Things you definitely never need

Wood glue or superglue

Violins sometimes come unglued round the edges or develop cracks. So why can’t you repair this yourself using wood glue? Luthiers use a very specialist glue to make and repair violins. This ‘hoof and hide’ glue has just the right properties: It shrinks when it dries, pulling the instrument together and it is a weak glue. This is crucial. Not only does the weak glue allow the violin to be unglued at a later date if necessary, it guards the instrument against cracks as it will separate rather than force the wood to stay glued. Imagine you are in a very dry climate. The wood of your violin shrinks with the low humidity. Your violin is glued together with superglue. What will happen? The glue will remain tight and the wood will split as it shrinks.
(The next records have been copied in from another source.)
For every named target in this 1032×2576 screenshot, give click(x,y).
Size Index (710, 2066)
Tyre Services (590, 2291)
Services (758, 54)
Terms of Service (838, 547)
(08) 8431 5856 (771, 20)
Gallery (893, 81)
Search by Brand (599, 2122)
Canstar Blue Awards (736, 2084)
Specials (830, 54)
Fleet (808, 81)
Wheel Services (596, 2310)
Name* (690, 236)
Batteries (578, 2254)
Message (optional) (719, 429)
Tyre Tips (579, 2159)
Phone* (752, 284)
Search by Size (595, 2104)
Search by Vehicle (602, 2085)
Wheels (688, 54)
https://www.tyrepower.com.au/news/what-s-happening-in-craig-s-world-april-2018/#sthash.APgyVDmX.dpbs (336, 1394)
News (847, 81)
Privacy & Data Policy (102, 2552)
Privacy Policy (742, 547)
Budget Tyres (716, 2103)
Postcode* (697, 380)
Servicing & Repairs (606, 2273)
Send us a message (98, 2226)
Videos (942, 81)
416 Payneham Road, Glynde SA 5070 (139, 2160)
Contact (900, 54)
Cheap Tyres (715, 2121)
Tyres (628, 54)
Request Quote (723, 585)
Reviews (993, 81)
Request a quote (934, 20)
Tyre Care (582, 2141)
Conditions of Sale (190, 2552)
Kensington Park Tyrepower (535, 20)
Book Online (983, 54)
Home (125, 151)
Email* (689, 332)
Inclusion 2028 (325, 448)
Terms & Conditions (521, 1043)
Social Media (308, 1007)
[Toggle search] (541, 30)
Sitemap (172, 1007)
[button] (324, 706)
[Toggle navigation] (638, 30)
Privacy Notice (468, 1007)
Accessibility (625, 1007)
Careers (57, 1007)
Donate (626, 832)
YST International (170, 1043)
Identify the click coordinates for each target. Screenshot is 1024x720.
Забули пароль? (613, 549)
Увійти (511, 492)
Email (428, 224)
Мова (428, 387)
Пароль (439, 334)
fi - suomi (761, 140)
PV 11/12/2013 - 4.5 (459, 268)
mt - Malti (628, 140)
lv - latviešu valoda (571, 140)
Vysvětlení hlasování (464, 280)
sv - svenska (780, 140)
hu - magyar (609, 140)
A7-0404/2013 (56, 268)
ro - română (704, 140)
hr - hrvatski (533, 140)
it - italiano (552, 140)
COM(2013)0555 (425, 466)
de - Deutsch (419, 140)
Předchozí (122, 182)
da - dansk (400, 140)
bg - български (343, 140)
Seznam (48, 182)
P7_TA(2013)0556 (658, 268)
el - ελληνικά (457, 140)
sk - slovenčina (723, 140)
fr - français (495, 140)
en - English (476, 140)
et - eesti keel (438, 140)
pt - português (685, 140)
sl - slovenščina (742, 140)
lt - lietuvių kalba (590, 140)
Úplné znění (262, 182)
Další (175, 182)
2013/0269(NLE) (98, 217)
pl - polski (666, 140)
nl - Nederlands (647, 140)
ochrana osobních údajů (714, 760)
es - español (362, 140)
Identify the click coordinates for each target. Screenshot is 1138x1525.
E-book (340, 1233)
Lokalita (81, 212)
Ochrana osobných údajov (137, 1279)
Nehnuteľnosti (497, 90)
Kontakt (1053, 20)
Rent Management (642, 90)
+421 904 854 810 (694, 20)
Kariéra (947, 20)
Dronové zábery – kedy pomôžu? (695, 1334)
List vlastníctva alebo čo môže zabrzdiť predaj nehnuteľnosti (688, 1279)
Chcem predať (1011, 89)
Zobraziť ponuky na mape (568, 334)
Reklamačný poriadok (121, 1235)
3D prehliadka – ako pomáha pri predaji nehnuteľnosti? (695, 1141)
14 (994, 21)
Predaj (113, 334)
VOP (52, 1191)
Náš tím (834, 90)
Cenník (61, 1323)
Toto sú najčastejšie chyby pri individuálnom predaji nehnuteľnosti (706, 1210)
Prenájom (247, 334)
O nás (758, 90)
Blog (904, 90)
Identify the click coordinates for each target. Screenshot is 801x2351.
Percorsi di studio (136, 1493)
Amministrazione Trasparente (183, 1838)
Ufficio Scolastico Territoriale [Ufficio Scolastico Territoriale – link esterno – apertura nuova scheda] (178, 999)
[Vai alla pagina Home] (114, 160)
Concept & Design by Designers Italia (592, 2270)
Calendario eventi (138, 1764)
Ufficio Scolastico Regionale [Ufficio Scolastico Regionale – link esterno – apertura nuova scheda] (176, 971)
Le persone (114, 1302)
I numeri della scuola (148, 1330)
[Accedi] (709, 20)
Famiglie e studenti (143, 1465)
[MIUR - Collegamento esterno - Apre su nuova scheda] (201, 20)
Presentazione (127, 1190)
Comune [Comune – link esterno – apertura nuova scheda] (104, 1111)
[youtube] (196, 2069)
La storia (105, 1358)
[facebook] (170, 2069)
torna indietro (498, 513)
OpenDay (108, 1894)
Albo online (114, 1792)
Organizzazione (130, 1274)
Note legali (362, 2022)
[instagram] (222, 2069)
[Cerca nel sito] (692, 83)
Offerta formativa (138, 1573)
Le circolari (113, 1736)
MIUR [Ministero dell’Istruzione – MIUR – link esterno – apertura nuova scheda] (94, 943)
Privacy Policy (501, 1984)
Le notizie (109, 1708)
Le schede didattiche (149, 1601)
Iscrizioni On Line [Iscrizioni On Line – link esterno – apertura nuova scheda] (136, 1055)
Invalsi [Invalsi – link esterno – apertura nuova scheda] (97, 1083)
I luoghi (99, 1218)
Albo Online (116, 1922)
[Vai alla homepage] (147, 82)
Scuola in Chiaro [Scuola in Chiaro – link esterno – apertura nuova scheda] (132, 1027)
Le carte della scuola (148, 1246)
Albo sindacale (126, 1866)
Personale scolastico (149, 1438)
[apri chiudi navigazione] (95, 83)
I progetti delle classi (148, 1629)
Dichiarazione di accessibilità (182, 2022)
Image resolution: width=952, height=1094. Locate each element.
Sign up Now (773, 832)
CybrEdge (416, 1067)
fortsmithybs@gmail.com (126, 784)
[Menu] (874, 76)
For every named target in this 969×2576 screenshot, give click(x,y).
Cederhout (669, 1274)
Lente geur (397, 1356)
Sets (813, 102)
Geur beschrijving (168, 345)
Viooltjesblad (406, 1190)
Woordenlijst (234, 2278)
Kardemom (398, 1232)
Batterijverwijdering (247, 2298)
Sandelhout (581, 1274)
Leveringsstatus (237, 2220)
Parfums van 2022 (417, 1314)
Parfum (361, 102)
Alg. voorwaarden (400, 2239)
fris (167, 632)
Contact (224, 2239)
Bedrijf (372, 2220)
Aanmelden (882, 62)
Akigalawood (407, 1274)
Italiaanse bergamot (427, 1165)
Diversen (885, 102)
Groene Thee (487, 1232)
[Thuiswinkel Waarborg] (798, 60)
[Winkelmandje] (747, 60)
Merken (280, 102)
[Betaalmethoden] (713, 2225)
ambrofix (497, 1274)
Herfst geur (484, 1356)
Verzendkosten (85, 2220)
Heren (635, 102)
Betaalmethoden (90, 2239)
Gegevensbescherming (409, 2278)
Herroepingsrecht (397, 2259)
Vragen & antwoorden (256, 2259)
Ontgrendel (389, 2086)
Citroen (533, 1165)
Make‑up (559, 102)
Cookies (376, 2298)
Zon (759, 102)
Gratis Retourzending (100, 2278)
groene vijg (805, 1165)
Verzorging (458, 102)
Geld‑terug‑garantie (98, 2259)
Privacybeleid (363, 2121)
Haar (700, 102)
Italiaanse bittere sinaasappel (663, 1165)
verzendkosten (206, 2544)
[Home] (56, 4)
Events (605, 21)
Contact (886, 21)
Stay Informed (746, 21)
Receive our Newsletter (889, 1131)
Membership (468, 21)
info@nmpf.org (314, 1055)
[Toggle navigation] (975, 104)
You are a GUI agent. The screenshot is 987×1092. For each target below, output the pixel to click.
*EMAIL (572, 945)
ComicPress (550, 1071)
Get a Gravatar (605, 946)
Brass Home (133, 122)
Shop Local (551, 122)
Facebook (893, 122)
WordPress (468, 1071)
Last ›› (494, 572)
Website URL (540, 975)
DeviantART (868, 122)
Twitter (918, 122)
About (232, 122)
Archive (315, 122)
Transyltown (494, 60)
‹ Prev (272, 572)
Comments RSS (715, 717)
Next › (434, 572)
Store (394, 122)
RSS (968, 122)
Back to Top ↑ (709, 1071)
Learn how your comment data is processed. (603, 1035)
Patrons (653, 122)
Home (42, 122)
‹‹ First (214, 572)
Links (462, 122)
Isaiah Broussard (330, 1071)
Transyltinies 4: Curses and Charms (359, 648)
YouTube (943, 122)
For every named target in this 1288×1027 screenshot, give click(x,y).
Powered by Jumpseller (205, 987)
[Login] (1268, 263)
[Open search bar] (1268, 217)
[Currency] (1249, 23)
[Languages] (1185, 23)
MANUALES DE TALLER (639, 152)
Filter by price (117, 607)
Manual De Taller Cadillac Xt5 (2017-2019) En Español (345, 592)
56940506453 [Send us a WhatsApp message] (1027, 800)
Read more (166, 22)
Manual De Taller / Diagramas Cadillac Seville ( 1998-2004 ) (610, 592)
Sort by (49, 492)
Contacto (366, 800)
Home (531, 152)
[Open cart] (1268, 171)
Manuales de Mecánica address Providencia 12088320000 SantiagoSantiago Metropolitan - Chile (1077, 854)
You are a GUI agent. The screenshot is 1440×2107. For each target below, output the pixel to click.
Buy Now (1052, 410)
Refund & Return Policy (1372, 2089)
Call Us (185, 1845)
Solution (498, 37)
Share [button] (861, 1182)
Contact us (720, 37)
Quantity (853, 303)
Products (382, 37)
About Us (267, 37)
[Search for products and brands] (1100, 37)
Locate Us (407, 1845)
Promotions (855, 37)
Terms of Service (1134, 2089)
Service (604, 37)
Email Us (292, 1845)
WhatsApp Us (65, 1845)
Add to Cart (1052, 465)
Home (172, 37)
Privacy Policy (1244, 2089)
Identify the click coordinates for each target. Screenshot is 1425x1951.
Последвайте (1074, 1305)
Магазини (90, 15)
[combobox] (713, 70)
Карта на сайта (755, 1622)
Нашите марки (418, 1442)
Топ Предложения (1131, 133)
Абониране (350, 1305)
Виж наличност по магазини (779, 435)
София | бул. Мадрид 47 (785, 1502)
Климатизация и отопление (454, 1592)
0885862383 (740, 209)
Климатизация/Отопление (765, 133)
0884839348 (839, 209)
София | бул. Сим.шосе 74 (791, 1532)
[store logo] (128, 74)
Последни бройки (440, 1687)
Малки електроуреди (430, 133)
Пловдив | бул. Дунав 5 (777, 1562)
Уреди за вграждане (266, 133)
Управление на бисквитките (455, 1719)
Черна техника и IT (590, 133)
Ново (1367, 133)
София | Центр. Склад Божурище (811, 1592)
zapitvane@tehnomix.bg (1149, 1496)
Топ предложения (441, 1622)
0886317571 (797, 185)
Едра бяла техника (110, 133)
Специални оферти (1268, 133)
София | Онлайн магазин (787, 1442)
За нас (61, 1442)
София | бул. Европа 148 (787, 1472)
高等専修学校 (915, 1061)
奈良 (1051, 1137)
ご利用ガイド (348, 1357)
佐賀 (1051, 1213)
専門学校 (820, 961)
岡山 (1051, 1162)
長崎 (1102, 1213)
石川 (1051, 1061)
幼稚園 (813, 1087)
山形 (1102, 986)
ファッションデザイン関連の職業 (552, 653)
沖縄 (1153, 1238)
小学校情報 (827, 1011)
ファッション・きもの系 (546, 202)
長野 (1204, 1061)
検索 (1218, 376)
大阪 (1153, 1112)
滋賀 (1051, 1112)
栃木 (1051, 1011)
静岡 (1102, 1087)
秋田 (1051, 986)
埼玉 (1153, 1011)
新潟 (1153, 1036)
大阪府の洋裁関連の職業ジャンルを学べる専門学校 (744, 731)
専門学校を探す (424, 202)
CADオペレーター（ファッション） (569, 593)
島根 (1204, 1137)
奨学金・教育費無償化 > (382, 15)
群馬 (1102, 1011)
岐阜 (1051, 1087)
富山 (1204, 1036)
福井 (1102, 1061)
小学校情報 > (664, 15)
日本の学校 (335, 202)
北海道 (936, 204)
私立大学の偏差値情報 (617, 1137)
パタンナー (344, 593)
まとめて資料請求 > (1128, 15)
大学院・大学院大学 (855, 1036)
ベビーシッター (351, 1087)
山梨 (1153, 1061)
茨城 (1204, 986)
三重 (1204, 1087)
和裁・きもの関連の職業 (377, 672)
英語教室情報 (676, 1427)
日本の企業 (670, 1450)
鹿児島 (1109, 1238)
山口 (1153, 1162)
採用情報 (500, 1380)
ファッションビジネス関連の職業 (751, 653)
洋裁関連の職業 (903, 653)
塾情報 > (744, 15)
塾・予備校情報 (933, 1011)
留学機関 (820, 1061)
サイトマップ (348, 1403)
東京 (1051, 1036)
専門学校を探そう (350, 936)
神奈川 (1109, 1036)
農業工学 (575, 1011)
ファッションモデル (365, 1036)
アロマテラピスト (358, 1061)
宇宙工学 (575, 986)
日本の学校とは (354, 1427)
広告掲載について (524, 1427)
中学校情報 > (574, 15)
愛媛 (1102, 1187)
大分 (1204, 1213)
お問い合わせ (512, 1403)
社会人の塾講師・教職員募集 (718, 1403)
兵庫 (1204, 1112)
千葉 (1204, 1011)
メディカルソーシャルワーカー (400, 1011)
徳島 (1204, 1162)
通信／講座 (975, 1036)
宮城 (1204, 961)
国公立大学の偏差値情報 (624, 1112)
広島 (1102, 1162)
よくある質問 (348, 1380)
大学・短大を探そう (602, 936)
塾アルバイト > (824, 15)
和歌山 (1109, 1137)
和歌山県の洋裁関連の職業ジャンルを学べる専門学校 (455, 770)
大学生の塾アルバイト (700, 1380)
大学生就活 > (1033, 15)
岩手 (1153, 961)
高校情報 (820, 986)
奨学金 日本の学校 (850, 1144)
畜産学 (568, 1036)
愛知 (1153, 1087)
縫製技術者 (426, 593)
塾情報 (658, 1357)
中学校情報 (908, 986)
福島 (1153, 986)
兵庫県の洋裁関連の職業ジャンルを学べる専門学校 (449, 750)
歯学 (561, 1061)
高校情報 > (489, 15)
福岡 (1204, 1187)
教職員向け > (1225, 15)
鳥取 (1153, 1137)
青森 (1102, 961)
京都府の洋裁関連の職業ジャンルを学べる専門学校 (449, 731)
The specialist glue needed for violin repairs is reconstituted from granules and has a very short shelf life. An experienced luthier will regularly make fresh glue. The luthier will also have the specialist clamps needed to keep your violin together until the glue has dried.

Never try to glue your violin yourself: It just isn’t worth it. Bad repairs will significantly reduce the value of an instrument and will cost more to put right in the long run.

A sound-post adjuster

Adjusting your own sound-post is tempting. You know that it can make the violin work better, so why not learn to do this yourself? Violin repairers report significant damage to instruments from players who think they can make their own sound-post adjustments. On one hand, anyone with basic motor skills and an Amazon account can purchase the tool and move the post, but the truth is, the knowledge behind how and where to move it is hugely complex, and in an instrument that has a curved belly, actually making the post fit is a different matter. You do not need a sound-post tool any more than you need to attempt your own dentistry.

DIY repair is not a prerequisite of violin playing, and is rarely or never attempted by most top professionals. Ask friends or your teacher to recommend a luthier who is able to help you get the most out of your violin and leave the repairs to the specialist. Most small repairs are relatively inexpensive and a good luthier will be happy to discuss options before undertaking the work.